Uncomfortable Questions About Android Developer Verification

This shouldn't just be "questions"; this should be a full-on opposition. Do not give them even an inch, or they'll take a mile.

"debugger vendors in 2047 distributed numbered copies only, and only to officially licensed and bonded programmers." - Richard Stallman, The Right to Read, 1997

Why is it so complex to have a foss mobile OS.

I only have Linux PCs (laptops) and servers, 100% of my work and personal stuff is done there (though for work I do need to hop into MS365, Google Workspace, Zoom, etc, hooray for browsers, my final firewall between me and the walled gardens, though we can have a whole discussion on that).

For mobile, we have PostmarketOS, Phosh, Ubuntu Touch. I really must try living in them, is it on me? IDK, our government even has an identity app for iOS and Android. I should not be using it, I should stick to web. But its so much more convenient. I'm just weak, aren't I?

Maybe I should go for Ubuntu touch, with an iPad on the side or something. At least my most personal device is something I control then. Or just keep my Linux laptop handy (or make a cyberdeck!). But I want a computing platform that does not require carrying a bag. It's kinda sad. Even GrapheneOS (one of the most personal and secure mobile computing experiences out there)'s future is in the hands of its greatest adversary, the one that does not want you to have a personal computing experience.

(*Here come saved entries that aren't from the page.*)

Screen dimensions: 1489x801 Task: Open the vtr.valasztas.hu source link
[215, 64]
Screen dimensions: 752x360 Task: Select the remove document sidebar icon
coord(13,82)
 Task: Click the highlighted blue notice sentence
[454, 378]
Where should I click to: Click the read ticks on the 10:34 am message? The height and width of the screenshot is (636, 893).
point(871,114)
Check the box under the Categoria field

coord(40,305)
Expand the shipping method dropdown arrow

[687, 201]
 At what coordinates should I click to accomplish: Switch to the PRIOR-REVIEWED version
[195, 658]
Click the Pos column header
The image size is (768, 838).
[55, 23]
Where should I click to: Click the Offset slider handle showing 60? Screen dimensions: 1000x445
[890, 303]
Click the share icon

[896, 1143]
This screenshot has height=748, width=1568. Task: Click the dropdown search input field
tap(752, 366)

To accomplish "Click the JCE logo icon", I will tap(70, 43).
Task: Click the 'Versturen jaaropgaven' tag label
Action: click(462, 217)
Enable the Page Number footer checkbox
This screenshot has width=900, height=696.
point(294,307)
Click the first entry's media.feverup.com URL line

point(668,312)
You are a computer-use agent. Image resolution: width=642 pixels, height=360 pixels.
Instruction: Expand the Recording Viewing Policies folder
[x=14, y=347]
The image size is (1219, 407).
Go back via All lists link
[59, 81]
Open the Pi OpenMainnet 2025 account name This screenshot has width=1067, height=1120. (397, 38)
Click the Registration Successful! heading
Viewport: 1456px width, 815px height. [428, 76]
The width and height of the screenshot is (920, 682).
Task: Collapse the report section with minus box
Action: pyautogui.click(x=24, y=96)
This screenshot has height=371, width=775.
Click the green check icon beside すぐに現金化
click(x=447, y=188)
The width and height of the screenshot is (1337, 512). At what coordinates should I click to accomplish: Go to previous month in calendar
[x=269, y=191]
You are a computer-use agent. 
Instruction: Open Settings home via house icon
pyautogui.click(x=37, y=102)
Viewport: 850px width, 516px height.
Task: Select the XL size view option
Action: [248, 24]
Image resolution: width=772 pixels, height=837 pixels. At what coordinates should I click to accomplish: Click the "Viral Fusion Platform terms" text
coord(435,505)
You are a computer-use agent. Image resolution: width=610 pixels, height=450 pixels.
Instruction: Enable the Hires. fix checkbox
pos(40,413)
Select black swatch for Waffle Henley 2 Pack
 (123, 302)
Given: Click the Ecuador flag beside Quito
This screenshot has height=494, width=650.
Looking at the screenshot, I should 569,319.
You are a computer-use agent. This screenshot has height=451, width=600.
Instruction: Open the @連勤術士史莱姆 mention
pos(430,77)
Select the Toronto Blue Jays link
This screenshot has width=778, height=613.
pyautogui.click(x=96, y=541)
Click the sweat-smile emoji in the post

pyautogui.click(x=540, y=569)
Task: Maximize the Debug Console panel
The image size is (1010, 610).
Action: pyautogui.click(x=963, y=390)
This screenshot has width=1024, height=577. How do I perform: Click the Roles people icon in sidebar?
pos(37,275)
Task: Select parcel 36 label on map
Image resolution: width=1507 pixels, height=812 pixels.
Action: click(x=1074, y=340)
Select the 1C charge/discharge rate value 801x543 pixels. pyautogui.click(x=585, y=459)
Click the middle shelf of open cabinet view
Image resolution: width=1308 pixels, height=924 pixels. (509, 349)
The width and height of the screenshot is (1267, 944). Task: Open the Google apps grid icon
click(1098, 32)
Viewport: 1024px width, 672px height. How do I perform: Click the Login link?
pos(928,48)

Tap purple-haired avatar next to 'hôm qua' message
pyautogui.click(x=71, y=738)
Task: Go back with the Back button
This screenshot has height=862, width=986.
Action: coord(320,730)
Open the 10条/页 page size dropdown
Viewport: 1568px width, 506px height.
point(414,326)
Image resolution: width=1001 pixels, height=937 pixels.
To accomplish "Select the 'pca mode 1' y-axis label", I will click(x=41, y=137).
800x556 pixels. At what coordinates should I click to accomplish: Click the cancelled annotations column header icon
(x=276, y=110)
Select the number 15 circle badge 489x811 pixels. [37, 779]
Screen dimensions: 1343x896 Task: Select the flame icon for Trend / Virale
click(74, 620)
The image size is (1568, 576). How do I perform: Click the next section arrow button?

I could be one of the people running an ungoogled phone, but my bank refuses to have an app that runs on an ungoogled OS for "security"

My bank blocks my mobile with Lineage OS, and it's not even possible to login to the web site without the mobile app. Absolutely pathetic.

Now I have to keep my 4 year old phone with 2 year outdated Android to access the bank application. Which deemed more safe then my mobile with latest security updates. Haha

last time I walked into the bank to do something, they tried to peddle their app. I giggled and said no, their developers don't understand security.

my phone is rooted and their app won't work.

> I giggled and said no, their developers don't understand security.

Their developers usually understand security well enough.

The problem, especially for banks, is that they're zero-risk driven, their ideal world is the one where risk doesn't exist. So instead of mitigating it they chase risk elimination (!= reduction) at any cost, while middle management needs to report that they improved something for the quarter. This results in all these kinds of stupid policies, where a 6 year old mobile, unmaintained for 4, is considered more secure than the weekly build of the community-based custom ROM running with locked bootloader signed with user-managed keys with strong protection (these days it's almost infeasible).

EDIT: to be clear, it's normally not the developers thinking up these policies, I have worked in a bank.